Reputation: 103
The first part of this assignment is to import data from an external http site; the data contains eight variables with 1,339 observations. Four of those variables (age, height, weight, igf1) contain NA values within them (NOTE: the other variables may also have NA values, but I'm not concerned with them). I need to eliminate the NA values in those four variables: this is where I'm struggling.
Here is what I have so far:
#imports dataset from internet
importData <- read.table("http://people.sc.fsu.edu/~jburkardt/datasets/iswr/juul2.csv", sep=',', header=T)
#inspects the data:
str(importData)
Basically, I want to remove ALL NA values in age, height, weight, and igf1. I'll know I'm successful when I have 858 observations remaining.
Three of the variables (height, weight, igf1) contain FACTOR type information. One of the variables (age) contains numeric information. I have been unable to successfully implement complete.cases and/or na.omit across them: those functions only seem to work on $age, where they eliminate the five NA values (but don't touch the other variables)
I need help cutting out the NA values in the remaining variables. Again, when I'm done, I should have 858 observations.
Upvotes: 2
Views: 37724
Reputation: 10060
If you are reading data from file, use the read.table option bellow:
read.table(...,quote="")
If you conditionally created NAs, like:
df[condition] <- NA
make sure you never use it quoted ("NA").
Upvotes: 0
Reputation: 99331
Why not make things a lot less stressful and read the .txt
version of the data instead? I found it in the data list on the same page as the .csv
. It isn't spaced abnormally like the .csv
file and there is no fiddling around with read.csv
arguments (which I did for quite a while before finding the other file).

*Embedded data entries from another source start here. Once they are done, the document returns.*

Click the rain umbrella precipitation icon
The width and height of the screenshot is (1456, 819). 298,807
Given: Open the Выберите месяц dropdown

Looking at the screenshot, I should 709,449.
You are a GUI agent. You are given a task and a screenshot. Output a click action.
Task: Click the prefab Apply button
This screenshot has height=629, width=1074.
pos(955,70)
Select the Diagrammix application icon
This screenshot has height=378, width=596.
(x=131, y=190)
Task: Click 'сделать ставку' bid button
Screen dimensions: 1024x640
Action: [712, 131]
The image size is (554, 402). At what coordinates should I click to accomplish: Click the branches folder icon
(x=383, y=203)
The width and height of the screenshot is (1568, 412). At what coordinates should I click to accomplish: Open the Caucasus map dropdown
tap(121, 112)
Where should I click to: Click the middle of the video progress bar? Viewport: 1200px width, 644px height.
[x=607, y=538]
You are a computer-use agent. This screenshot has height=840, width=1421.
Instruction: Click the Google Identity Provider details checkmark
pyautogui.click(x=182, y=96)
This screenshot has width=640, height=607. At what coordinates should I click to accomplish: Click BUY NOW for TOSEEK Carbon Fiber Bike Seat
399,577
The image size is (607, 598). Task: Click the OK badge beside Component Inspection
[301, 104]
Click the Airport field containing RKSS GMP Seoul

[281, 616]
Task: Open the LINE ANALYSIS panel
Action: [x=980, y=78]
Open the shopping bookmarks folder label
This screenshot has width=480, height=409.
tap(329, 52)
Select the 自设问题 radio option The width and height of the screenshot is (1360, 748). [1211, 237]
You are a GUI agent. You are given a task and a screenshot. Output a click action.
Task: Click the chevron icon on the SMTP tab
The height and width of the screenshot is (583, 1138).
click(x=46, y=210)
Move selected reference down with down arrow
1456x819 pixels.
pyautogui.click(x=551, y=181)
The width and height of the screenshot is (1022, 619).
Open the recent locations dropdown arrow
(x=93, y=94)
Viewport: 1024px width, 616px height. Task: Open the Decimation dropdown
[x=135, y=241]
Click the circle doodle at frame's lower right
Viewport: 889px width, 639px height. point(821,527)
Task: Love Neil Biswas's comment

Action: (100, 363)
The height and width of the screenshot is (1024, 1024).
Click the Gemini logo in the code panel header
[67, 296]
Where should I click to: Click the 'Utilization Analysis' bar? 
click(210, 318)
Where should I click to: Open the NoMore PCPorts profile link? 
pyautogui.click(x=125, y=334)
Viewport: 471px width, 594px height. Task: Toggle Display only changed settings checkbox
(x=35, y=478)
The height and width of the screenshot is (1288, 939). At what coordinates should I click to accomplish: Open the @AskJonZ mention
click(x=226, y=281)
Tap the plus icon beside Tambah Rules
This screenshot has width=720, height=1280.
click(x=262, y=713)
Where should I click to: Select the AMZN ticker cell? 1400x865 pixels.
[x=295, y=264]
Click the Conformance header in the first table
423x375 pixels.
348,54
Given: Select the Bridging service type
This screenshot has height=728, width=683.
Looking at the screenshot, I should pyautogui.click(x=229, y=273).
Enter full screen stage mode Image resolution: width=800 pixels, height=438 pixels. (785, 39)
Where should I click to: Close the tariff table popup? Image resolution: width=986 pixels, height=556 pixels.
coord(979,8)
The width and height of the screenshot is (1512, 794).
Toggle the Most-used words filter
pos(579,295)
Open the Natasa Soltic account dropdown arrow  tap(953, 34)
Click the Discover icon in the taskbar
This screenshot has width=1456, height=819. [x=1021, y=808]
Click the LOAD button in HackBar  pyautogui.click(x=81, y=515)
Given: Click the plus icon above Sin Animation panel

con <- "http://people.sc.fsu.edu/~jburkardt/datasets/iswr/juul2.txt"
dat <- read.table(con, header = TRUE)
sapply(dat, class)
# age height menarche sex igf1 tanner testvol weight
# "numeric" "numeric" "integer" "numeric" "numeric" "integer" "integer" "numeric"
cols <- c("age", "height", "weight", "igf1")
resultSet <- dat[complete.cases(dat[cols]), ]
dim(resultSet)
# [1] 858 8
Upvotes: 6
Reputation: 16090
Read in your data using as.is=TRUE
and na.strings = c(NA, "NA", " NA"))
. Your file has spaces between fields which are interpreted as part of the field.
data <- read.table("http://people.sc.fsu.edu/~jburkardt/datasets/iswr/juul2.csv",
sep=",", header=TRUE, as.is=TRUE, na.strings=c(NA, "NA", " NA"))
If you want to remove rows where any of the selected columns are NA
use complete.cases
:
new.data <- data[complete.cases(data[ ,c("age", "height", "weight", "igf1")]), ]
nrow(new.data)
# [1] 858
If you want to remove only the rows where all of the selected columns are NA
, use rowSums
:
new.data <- data[rowSums(is.na(data[ ,c("age", "height", "weight", "igf1")])) < 4, ]
nrow(new.data)
# [1] 1339 # there aren't any such rows :)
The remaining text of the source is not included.